» **Your instructions**: Write out every entry once more, character for character.

+---+

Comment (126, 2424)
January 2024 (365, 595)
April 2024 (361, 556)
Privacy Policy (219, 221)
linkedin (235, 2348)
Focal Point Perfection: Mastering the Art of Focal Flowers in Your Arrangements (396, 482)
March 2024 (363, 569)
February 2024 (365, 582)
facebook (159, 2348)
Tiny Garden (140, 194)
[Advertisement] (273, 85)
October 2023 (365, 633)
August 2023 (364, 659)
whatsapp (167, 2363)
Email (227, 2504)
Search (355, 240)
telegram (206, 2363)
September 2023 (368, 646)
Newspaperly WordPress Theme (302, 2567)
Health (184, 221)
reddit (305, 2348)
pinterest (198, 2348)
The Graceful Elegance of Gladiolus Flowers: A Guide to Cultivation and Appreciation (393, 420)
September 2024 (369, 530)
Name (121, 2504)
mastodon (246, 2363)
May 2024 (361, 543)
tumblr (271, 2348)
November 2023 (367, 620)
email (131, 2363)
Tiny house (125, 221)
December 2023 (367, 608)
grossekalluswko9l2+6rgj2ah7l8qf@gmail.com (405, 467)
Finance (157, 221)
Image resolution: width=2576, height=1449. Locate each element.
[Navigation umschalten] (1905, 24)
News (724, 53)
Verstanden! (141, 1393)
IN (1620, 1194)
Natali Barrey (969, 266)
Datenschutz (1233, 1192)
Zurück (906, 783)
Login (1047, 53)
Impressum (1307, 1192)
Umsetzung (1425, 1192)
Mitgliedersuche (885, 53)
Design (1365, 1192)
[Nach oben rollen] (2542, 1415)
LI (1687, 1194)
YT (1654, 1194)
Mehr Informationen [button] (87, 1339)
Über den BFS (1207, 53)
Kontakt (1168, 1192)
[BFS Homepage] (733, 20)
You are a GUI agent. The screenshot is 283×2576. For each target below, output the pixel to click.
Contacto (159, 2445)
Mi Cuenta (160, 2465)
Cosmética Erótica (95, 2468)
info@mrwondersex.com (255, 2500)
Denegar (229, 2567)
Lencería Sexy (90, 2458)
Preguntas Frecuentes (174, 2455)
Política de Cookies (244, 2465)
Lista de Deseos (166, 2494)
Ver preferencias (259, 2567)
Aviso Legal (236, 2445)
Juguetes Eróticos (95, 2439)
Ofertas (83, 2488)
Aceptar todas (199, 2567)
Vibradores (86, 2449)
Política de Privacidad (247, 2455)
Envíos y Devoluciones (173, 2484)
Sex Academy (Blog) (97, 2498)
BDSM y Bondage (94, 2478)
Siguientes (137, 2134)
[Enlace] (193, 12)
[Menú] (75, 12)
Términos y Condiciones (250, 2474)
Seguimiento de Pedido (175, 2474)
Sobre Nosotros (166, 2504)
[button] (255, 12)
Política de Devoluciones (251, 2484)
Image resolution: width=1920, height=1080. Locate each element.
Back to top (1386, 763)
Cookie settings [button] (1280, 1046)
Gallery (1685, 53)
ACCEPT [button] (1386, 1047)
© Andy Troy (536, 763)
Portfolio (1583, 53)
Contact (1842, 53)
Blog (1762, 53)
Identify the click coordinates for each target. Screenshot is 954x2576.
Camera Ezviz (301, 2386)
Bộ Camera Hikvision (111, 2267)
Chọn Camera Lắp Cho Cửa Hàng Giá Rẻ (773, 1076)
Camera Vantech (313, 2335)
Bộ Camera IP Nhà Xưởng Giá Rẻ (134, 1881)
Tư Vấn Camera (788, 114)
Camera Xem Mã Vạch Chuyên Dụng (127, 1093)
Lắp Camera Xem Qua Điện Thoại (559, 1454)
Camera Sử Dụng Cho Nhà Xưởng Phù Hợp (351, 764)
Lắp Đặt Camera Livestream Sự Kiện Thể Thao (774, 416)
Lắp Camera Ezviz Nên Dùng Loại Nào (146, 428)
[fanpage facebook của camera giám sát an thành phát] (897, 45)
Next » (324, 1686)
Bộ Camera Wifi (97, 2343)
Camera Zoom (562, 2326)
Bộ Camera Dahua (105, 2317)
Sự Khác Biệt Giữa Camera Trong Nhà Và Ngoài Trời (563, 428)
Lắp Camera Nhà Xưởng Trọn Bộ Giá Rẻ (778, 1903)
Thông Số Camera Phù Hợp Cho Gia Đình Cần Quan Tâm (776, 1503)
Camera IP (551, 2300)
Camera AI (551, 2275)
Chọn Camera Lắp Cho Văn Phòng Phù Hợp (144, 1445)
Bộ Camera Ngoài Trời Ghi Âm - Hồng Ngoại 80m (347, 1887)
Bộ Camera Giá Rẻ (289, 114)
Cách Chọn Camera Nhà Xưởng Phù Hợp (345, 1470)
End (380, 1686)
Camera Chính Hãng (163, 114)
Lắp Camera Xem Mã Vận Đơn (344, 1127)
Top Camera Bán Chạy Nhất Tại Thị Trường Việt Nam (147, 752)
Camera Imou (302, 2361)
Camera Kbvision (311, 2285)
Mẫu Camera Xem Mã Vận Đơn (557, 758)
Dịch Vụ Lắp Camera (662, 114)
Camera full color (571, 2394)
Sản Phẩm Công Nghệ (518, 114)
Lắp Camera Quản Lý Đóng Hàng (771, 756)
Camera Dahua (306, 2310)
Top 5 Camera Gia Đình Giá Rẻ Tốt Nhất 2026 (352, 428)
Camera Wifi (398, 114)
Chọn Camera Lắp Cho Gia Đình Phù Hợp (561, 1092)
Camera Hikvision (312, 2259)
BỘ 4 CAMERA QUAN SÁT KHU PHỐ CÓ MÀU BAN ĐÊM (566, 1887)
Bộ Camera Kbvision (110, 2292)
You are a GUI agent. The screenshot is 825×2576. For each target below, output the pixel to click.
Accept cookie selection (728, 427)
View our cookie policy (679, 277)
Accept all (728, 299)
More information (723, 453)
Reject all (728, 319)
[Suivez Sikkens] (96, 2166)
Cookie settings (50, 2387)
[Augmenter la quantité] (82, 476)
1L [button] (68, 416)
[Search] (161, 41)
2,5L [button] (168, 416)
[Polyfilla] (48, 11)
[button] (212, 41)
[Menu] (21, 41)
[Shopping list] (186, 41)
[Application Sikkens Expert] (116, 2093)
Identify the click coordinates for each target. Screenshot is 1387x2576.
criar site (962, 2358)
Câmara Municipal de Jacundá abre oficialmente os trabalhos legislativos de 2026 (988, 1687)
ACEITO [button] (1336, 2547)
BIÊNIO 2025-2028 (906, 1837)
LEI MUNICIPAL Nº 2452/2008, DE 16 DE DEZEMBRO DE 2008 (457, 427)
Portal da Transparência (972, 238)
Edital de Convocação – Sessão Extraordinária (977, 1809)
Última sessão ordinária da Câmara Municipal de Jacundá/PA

+---+

» **Your solution**:
Comment (126, 2424)
January 2024 (365, 595)
April 2024 (361, 556)
Privacy Policy (219, 221)
linkedin (235, 2348)
Focal Point Perfection: Mastering the Art of Focal Flowers in Your Arrangements (396, 482)
March 2024 (363, 569)
February 2024 (365, 582)
facebook (159, 2348)
Tiny Garden (140, 194)
[Advertisement] (273, 85)
October 2023 (365, 633)
August 2023 (364, 659)
whatsapp (167, 2363)
Email (227, 2504)
Search (355, 240)
telegram (206, 2363)
September 2023 (368, 646)
Newspaperly WordPress Theme (302, 2567)
Health (184, 221)
reddit (305, 2348)
pinterest (198, 2348)
The Graceful Elegance of Gladiolus Flowers: A Guide to Cultivation and Appreciation (393, 420)
September 2024 (369, 530)
Name (121, 2504)
mastodon (246, 2363)
May 2024 (361, 543)
tumblr (271, 2348)
November 2023 (367, 620)
email (131, 2363)
Tiny house (125, 221)
December 2023 (367, 608)
grossekalluswko9l2+6rgj2ah7l8qf@gmail.com (405, 467)
Finance (157, 221)
Image resolution: width=2576, height=1449. Locate each element.
[Navigation umschalten] (1905, 24)
News (724, 53)
Verstanden! (141, 1393)
IN (1620, 1194)
Natali Barrey (969, 266)
Datenschutz (1233, 1192)
Zurück (906, 783)
Login (1047, 53)
Impressum (1307, 1192)
Umsetzung (1425, 1192)
Mitgliedersuche (885, 53)
Design (1365, 1192)
[Nach oben rollen] (2542, 1415)
LI (1687, 1194)
YT (1654, 1194)
Mehr Informationen [button] (87, 1339)
Über den BFS (1207, 53)
Kontakt (1168, 1192)
[BFS Homepage] (733, 20)
You are a GUI agent. The screenshot is 283×2576. For each target below, output the pixel to click.
Contacto (159, 2445)
Mi Cuenta (160, 2465)
Cosmética Erótica (95, 2468)
info@mrwondersex.com (255, 2500)
Denegar (229, 2567)
Lencería Sexy (90, 2458)
Preguntas Frecuentes (174, 2455)
Política de Cookies (244, 2465)
Lista de Deseos (166, 2494)
Ver preferencias (259, 2567)
Aviso Legal (236, 2445)
Juguetes Eróticos (95, 2439)
Ofertas (83, 2488)
Aceptar todas (199, 2567)
Vibradores (86, 2449)
Política de Privacidad (247, 2455)
Envíos y Devoluciones (173, 2484)
Sex Academy (Blog) (97, 2498)
BDSM y Bondage (94, 2478)
Siguientes (137, 2134)
[Enlace] (193, 12)
[Menú] (75, 12)
Términos y Condiciones (250, 2474)
Seguimiento de Pedido (175, 2474)
Sobre Nosotros (166, 2504)
[button] (255, 12)
Política de Devoluciones (251, 2484)
Image resolution: width=1920, height=1080. Locate each element.
Back to top (1386, 763)
Cookie settings [button] (1280, 1046)
Gallery (1685, 53)
ACCEPT [button] (1386, 1047)
© Andy Troy (536, 763)
Portfolio (1583, 53)
Contact (1842, 53)
Blog (1762, 53)
Identify the click coordinates for each target. Screenshot is 954x2576.
Camera Ezviz (301, 2386)
Bộ Camera Hikvision (111, 2267)
Chọn Camera Lắp Cho Cửa Hàng Giá Rẻ (773, 1076)
Camera Vantech (313, 2335)
Bộ Camera IP Nhà Xưởng Giá Rẻ (134, 1881)
Tư Vấn Camera (788, 114)
Camera Xem Mã Vạch Chuyên Dụng (127, 1093)
Lắp Camera Xem Qua Điện Thoại (559, 1454)
Camera Sử Dụng Cho Nhà Xưởng Phù Hợp (351, 764)
Lắp Đặt Camera Livestream Sự Kiện Thể Thao (774, 416)
Lắp Camera Ezviz Nên Dùng Loại Nào (146, 428)
[fanpage facebook của camera giám sát an thành phát] (897, 45)
Next » (324, 1686)
Bộ Camera Wifi (97, 2343)
Camera Zoom (562, 2326)
Bộ Camera Dahua (105, 2317)
Sự Khác Biệt Giữa Camera Trong Nhà Và Ngoài Trời (563, 428)
Lắp Camera Nhà Xưởng Trọn Bộ Giá Rẻ (778, 1903)
Thông Số Camera Phù Hợp Cho Gia Đình Cần Quan Tâm (776, 1503)
Camera IP (551, 2300)
Camera AI (551, 2275)
Chọn Camera Lắp Cho Văn Phòng Phù Hợp (144, 1445)
Bộ Camera Ngoài Trời Ghi Âm - Hồng Ngoại 80m (347, 1887)
Bộ Camera Giá Rẻ (289, 114)
Cách Chọn Camera Nhà Xưởng Phù Hợp (345, 1470)
End (380, 1686)
Camera Chính Hãng (163, 114)
Lắp Camera Xem Mã Vận Đơn (344, 1127)
Top Camera Bán Chạy Nhất Tại Thị Trường Việt Nam (147, 752)
Camera Imou (302, 2361)
Camera Kbvision (311, 2285)
Mẫu Camera Xem Mã Vận Đơn (557, 758)
Dịch Vụ Lắp Camera (662, 114)
Camera full color (571, 2394)
Sản Phẩm Công Nghệ (518, 114)
Lắp Camera Quản Lý Đóng Hàng (771, 756)
Camera Dahua (306, 2310)
Top 5 Camera Gia Đình Giá Rẻ Tốt Nhất 2026 (352, 428)
Camera Wifi (398, 114)
Chọn Camera Lắp Cho Gia Đình Phù Hợp (561, 1092)
Camera Hikvision (312, 2259)
BỘ 4 CAMERA QUAN SÁT KHU PHỐ CÓ MÀU BAN ĐÊM (566, 1887)
Bộ Camera Kbvision (110, 2292)
You are a GUI agent. The screenshot is 825×2576. For each target below, output the pixel to click.
Accept cookie selection (728, 427)
View our cookie policy (679, 277)
Accept all (728, 299)
More information (723, 453)
Reject all (728, 319)
[Suivez Sikkens] (96, 2166)
Cookie settings (50, 2387)
[Augmenter la quantité] (82, 476)
1L [button] (68, 416)
[Search] (161, 41)
2,5L [button] (168, 416)
[Polyfilla] (48, 11)
[button] (212, 41)
[Menu] (21, 41)
[Shopping list] (186, 41)
[Application Sikkens Expert] (116, 2093)
Identify the click coordinates for each target. Screenshot is 1387x2576.
criar site (962, 2358)
Câmara Municipal de Jacundá abre oficialmente os trabalhos legislativos de 2026 (988, 1687)
ACEITO [button] (1336, 2547)
BIÊNIO 2025-2028 (906, 1837)
LEI MUNICIPAL Nº 2452/2008, DE 16 DE DEZEMBRO DE 2008 (457, 427)
Portal da Transparência (972, 238)
Edital de Convocação – Sessão Extraordinária (977, 1809)
Última sessão ordinária da Câmara Municipal de Jacundá/PA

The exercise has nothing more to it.